Switch "Collapse" to "Expand" and write out the lines of the material from the one holding "The height and width of the screenshot is (808, 1512)." through the end, inclusive, with nothing else changed. Leave the pictures out of your answer.

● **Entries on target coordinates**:
□ □ □ □ □

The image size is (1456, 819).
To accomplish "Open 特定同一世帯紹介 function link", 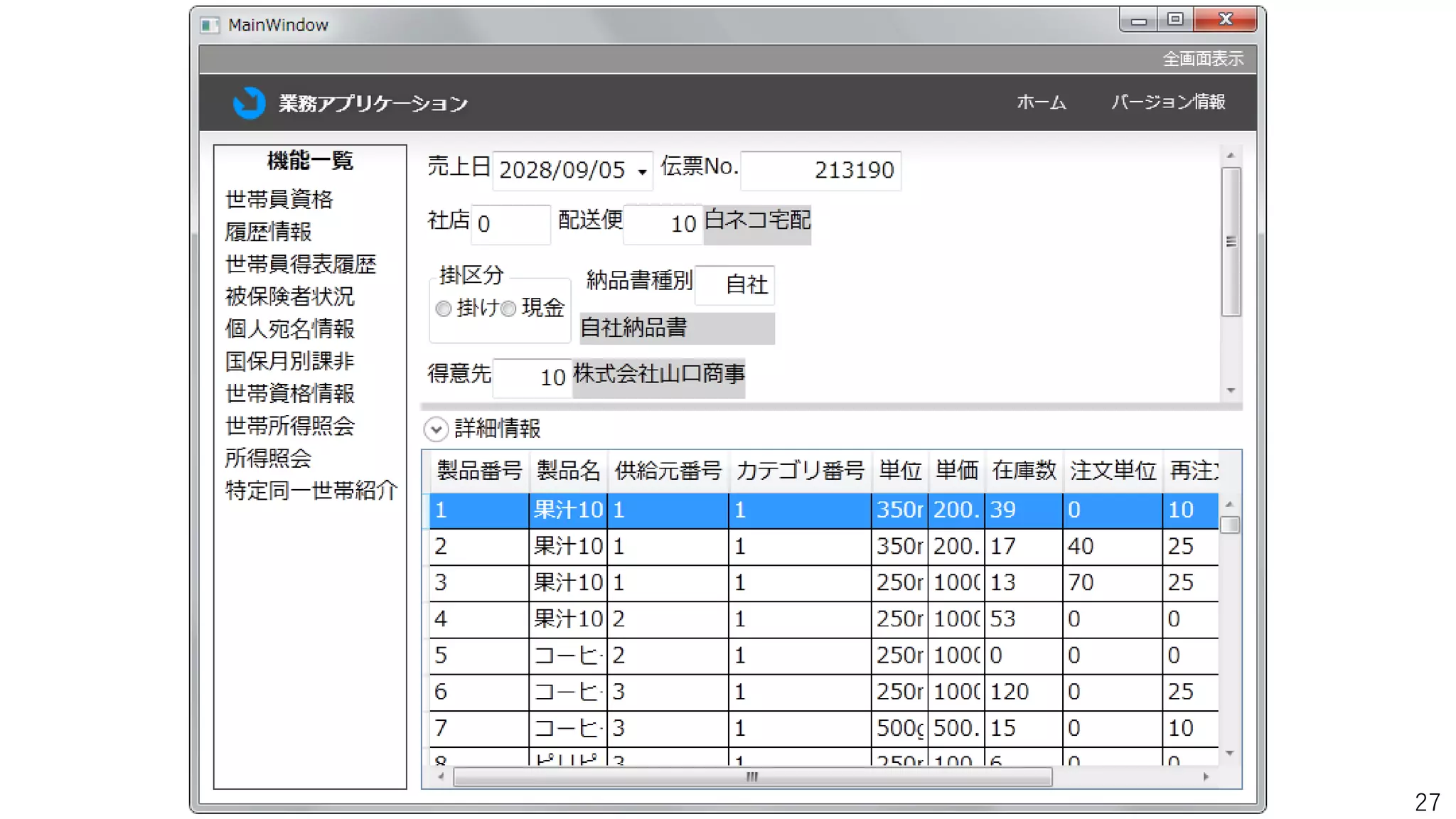I will click(311, 491).
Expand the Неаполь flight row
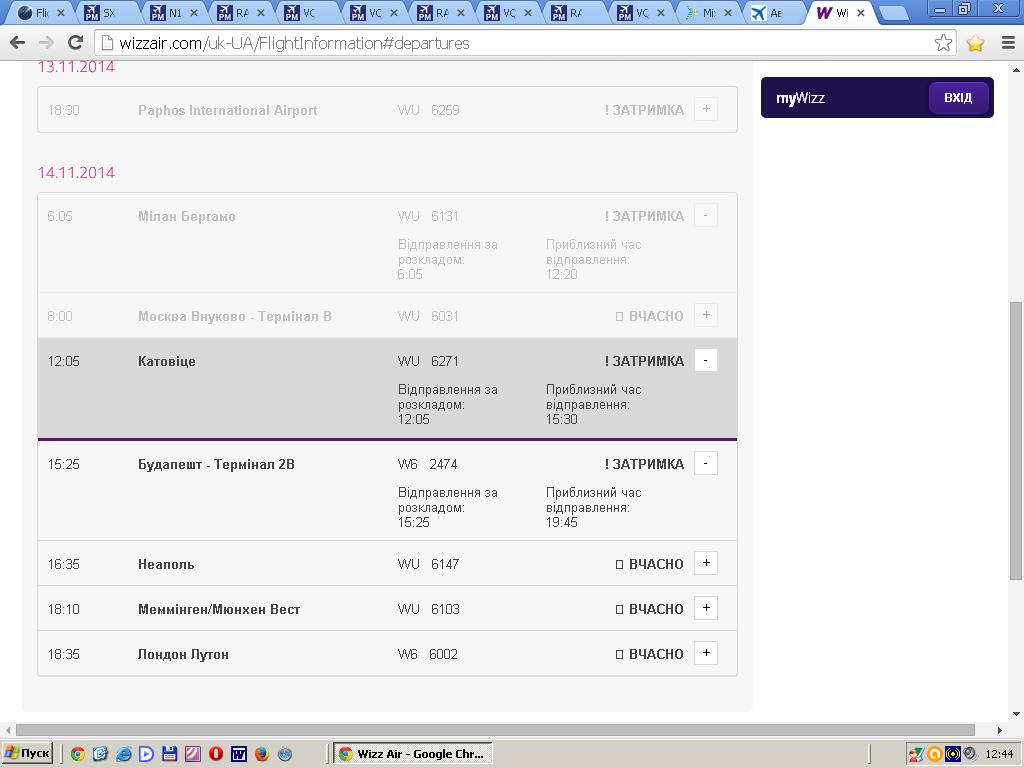 tap(705, 564)
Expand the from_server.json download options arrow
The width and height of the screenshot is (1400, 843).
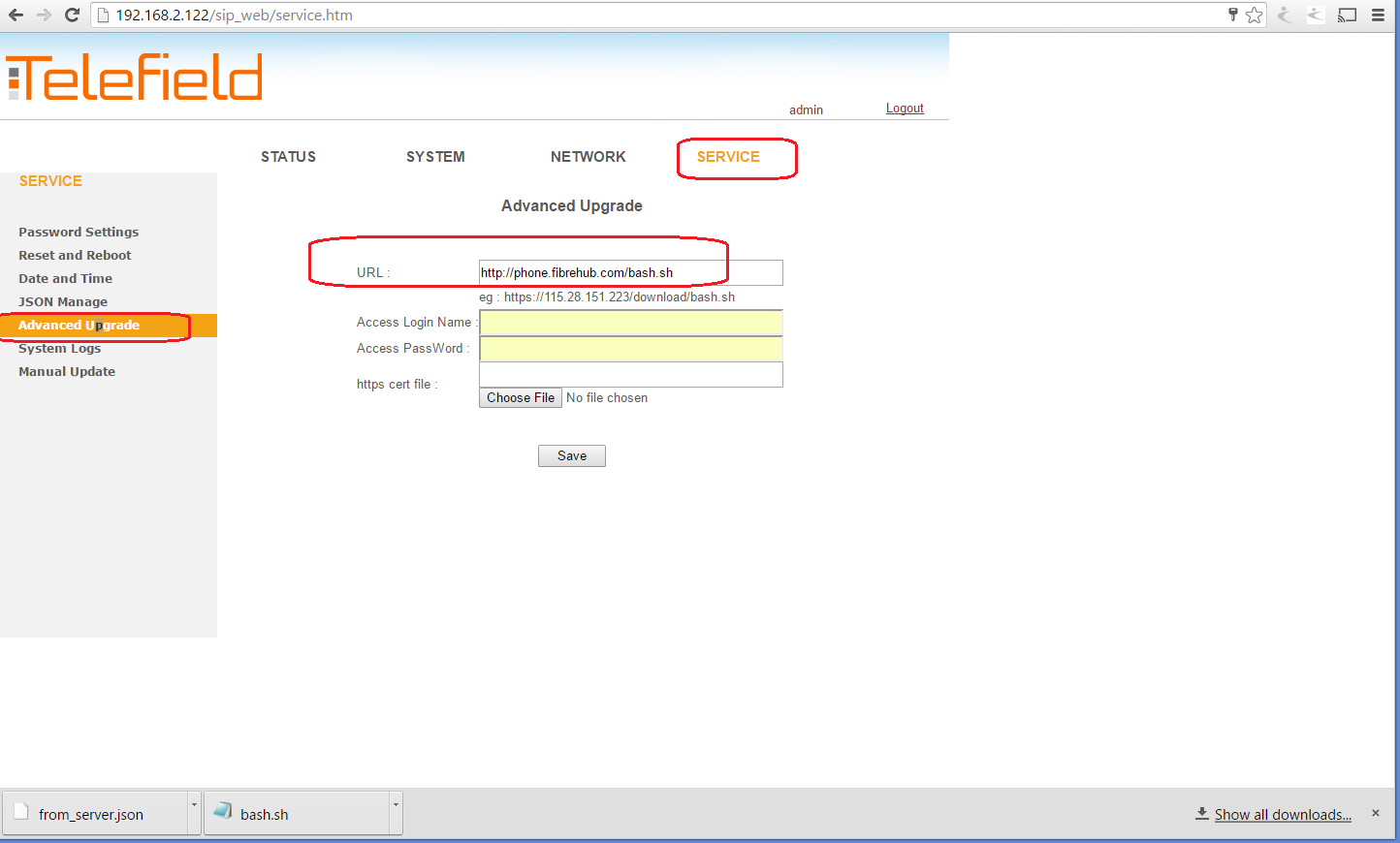pyautogui.click(x=194, y=805)
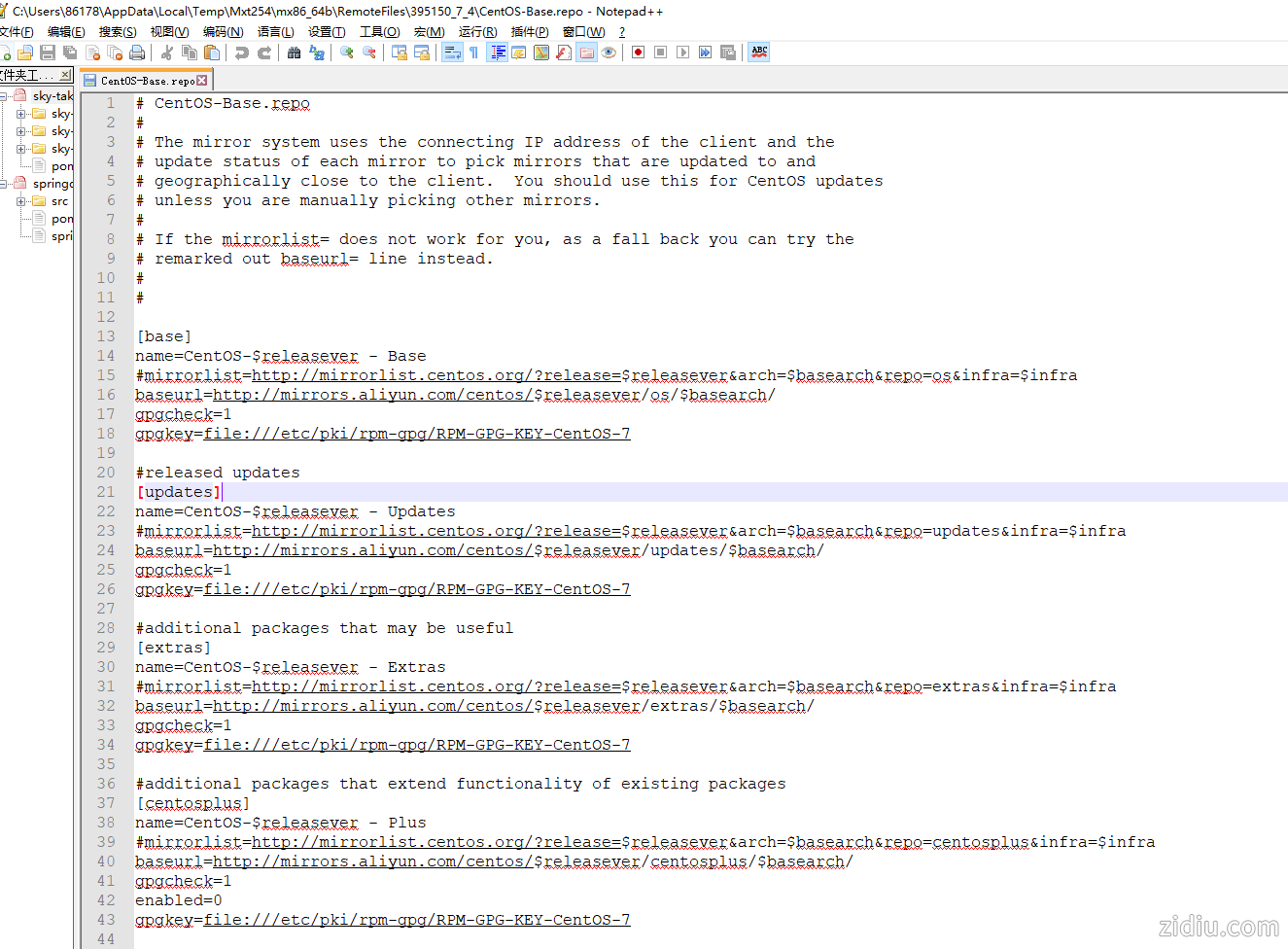Image resolution: width=1288 pixels, height=949 pixels.
Task: Click the Save file toolbar icon
Action: tap(48, 53)
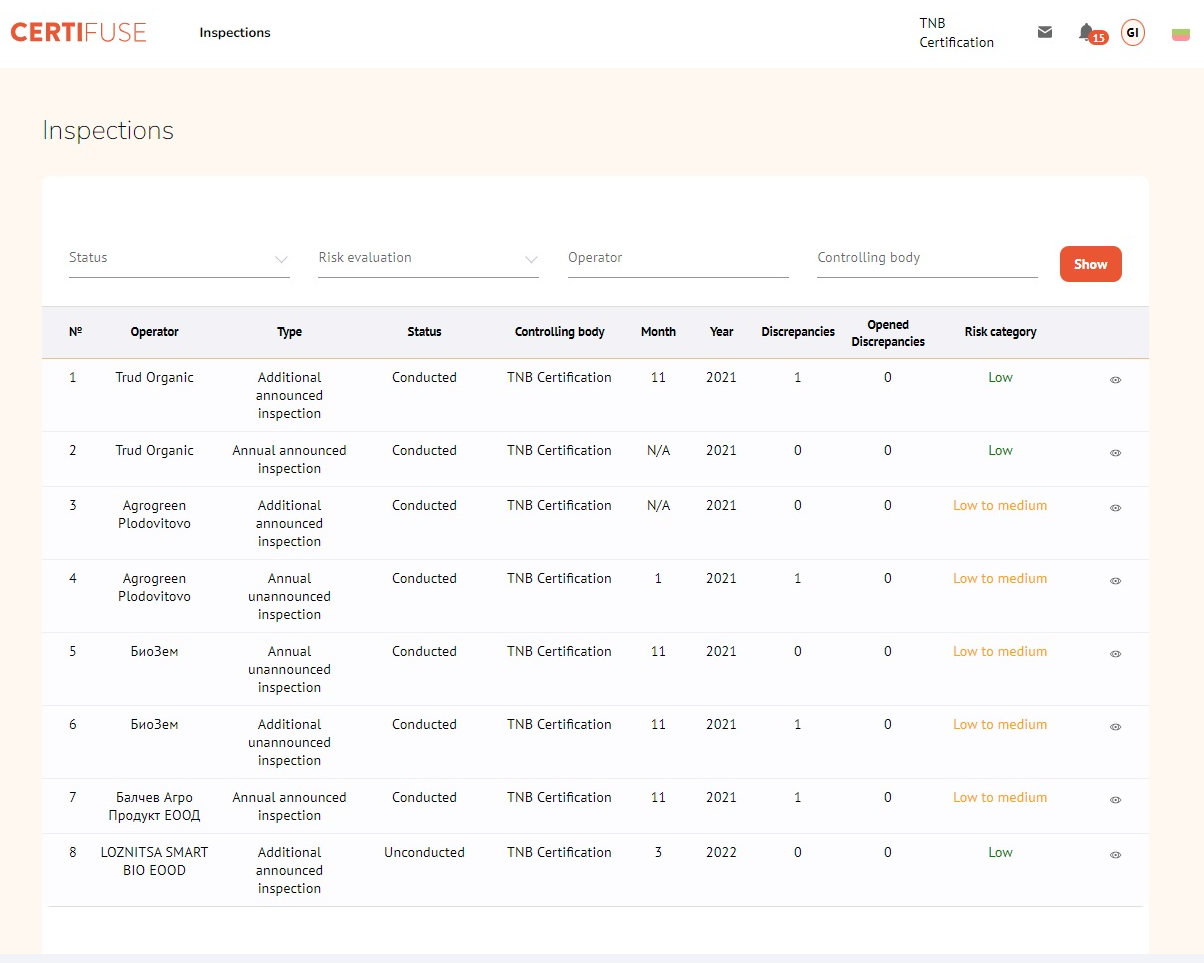Click Risk evaluation dropdown chevron
The height and width of the screenshot is (963, 1204).
[531, 260]
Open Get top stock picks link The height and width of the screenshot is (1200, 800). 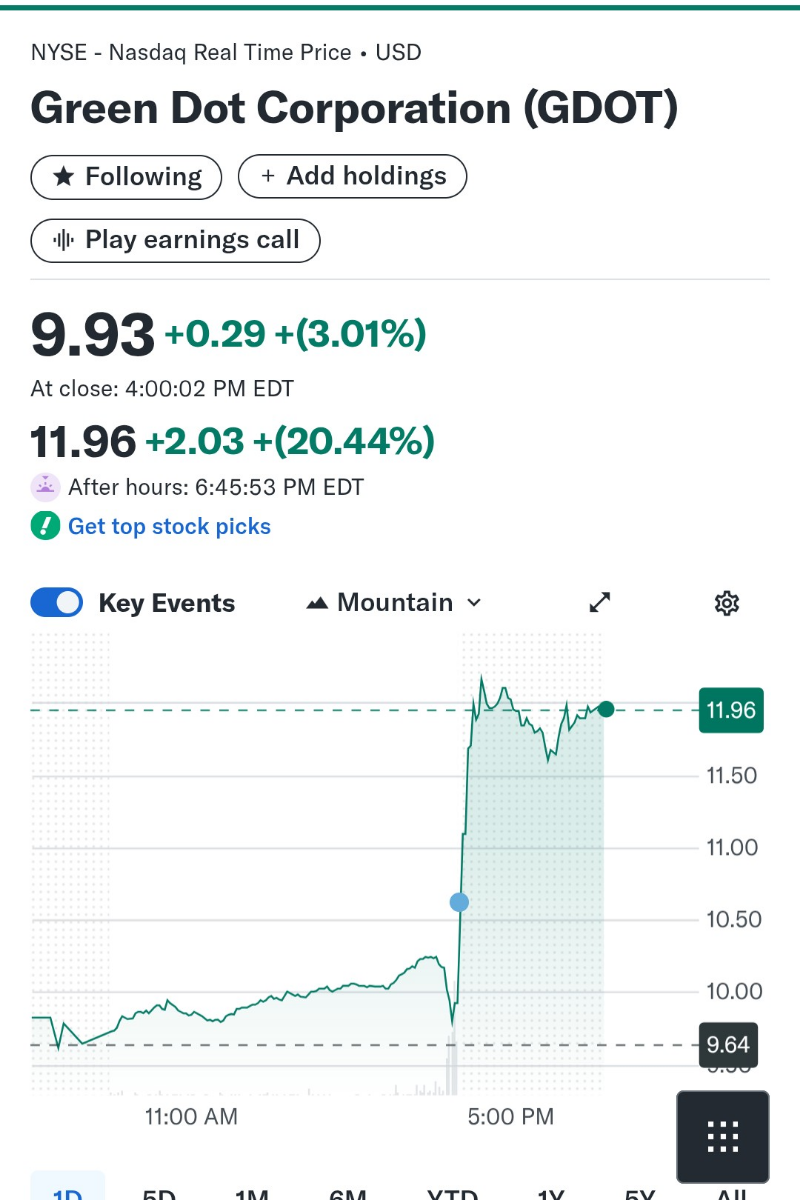pyautogui.click(x=169, y=526)
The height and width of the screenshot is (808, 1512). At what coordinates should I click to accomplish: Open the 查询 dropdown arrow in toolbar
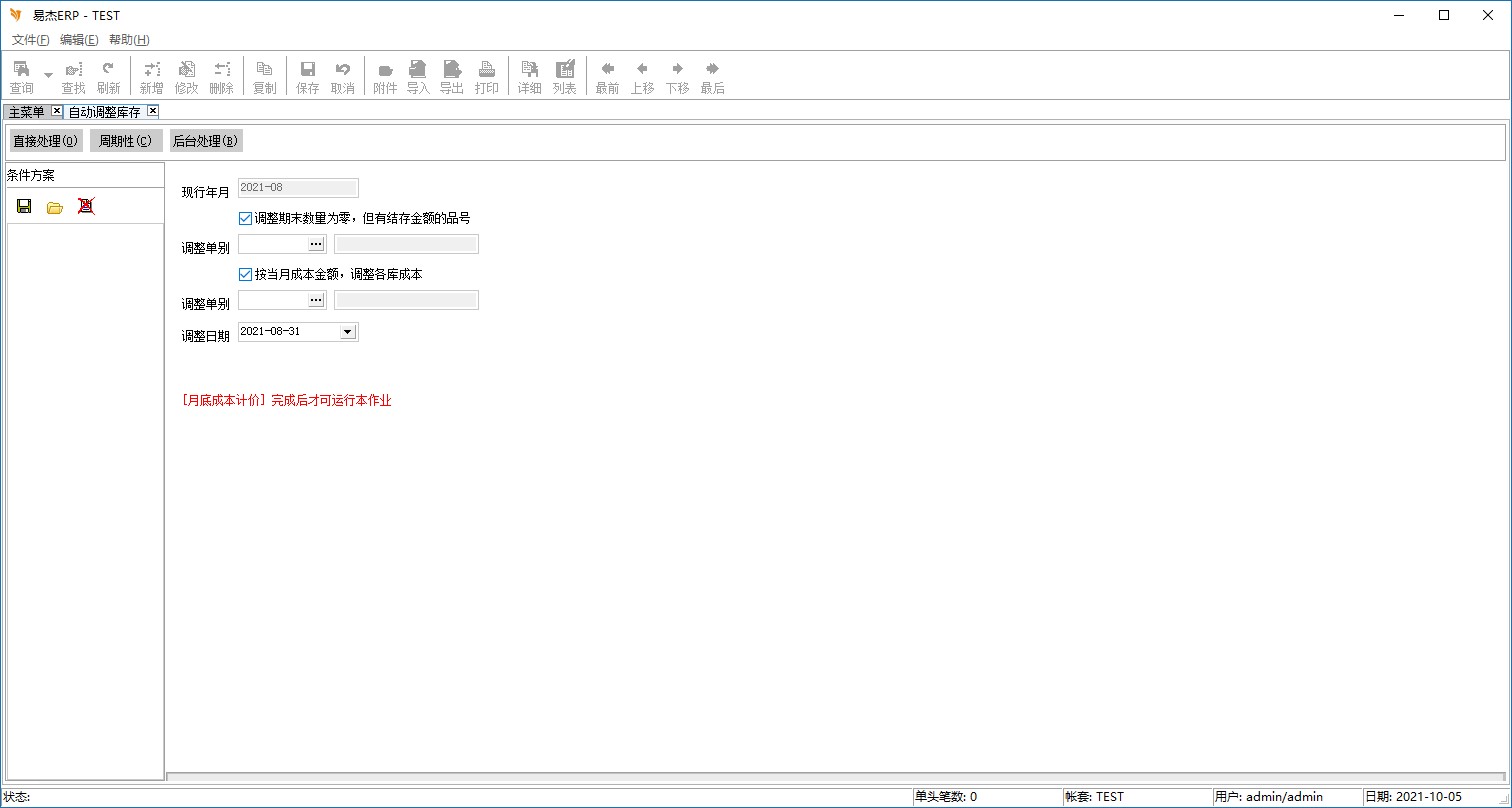[48, 76]
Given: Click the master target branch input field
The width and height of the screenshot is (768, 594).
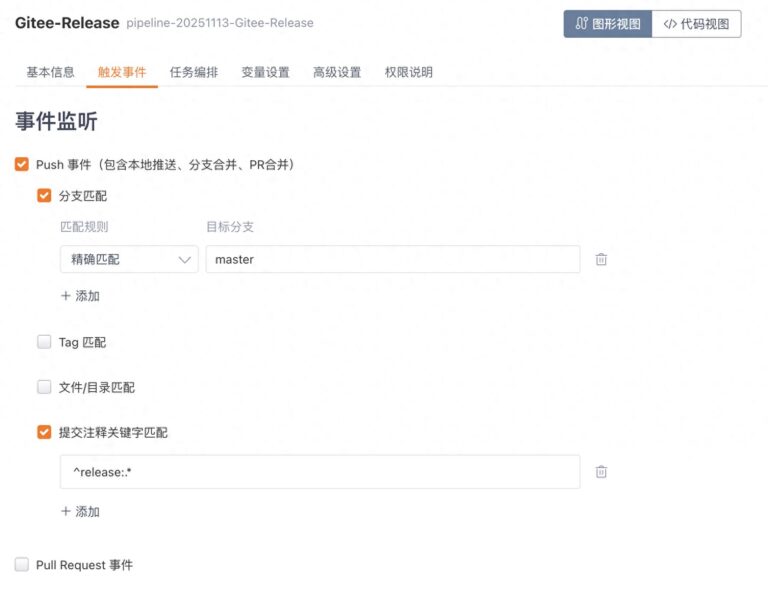Looking at the screenshot, I should pyautogui.click(x=392, y=259).
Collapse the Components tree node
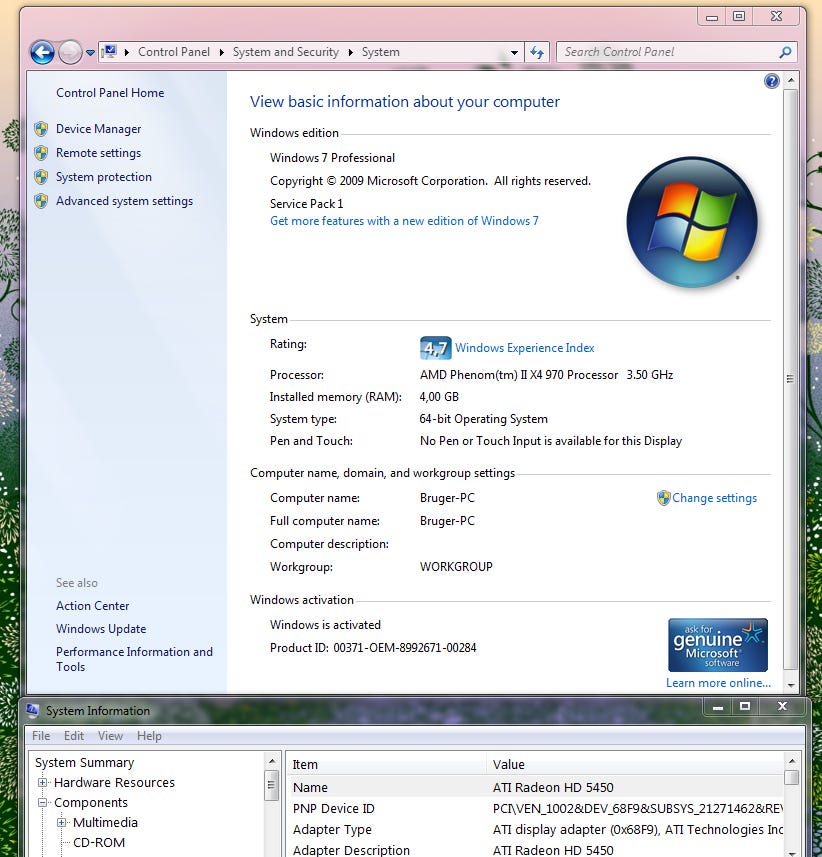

□ □ □ □ □

● **Complete response**:
The height and width of the screenshot is (808, 1512). At what coordinates should I click to accomplish: Open the 查询 dropdown arrow in toolbar
[48, 76]
Given: Click the master target branch input field
The width and height of the screenshot is (768, 594).
Looking at the screenshot, I should pyautogui.click(x=392, y=259).
Expand the Components tree node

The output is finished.